* [TASK OBJECTIVE]: List all the lines in these records that hold "gaza".

* [SOURCE MATERIAL]:
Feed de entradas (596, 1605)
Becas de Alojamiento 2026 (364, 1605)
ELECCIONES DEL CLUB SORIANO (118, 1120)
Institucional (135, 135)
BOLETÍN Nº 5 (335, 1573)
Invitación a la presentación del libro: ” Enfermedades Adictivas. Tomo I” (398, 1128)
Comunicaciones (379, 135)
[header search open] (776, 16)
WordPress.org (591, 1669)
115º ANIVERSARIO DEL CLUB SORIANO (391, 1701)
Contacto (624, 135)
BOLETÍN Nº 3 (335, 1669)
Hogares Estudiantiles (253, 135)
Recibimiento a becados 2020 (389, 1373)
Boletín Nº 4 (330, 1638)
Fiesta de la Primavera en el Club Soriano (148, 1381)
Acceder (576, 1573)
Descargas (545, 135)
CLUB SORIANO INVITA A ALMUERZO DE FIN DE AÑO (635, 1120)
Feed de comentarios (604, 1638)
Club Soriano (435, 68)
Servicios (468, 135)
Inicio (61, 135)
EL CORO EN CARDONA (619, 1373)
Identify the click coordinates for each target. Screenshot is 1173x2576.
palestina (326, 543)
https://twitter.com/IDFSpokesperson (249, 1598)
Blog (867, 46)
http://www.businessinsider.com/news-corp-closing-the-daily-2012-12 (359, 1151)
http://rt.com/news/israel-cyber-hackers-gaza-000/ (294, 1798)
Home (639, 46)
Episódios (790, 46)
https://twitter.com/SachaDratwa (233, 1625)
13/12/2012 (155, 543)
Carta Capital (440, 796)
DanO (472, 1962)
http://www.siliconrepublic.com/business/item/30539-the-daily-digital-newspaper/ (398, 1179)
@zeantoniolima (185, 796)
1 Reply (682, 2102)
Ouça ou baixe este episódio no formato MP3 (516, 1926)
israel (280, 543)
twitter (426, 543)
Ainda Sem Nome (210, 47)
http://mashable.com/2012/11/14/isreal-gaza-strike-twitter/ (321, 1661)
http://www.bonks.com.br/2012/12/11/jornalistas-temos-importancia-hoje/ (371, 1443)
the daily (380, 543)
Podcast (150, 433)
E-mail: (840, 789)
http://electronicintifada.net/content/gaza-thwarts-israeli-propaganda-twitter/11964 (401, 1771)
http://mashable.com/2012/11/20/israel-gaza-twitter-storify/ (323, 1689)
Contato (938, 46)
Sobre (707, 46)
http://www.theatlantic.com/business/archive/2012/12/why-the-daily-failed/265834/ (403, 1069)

* [WRITTEN SOLUTION]:
http://rt.com/news/israel-cyber-hackers-gaza-000/ (294, 1798)
http://mashable.com/2012/11/14/isreal-gaza-strike-twitter/ (321, 1661)
http://electronicintifada.net/content/gaza-thwarts-israeli-propaganda-twitter/11964 (401, 1771)
http://mashable.com/2012/11/20/israel-gaza-twitter-storify/ (323, 1689)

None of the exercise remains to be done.